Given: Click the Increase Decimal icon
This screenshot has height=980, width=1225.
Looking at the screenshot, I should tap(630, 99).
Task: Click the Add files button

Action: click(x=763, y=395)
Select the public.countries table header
-=-=-
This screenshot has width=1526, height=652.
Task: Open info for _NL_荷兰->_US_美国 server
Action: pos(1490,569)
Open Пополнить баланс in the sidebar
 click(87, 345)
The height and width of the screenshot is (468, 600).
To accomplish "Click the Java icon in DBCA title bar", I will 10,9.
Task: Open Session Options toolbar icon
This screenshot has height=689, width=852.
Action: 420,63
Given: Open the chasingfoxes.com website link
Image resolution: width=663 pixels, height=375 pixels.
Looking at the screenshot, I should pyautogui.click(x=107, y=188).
-=-=-
YOUR TASK. Write down how many lines of the data above contain the string "Given", and include nothing besides that number.

OUTPUT OF THE TASK. 2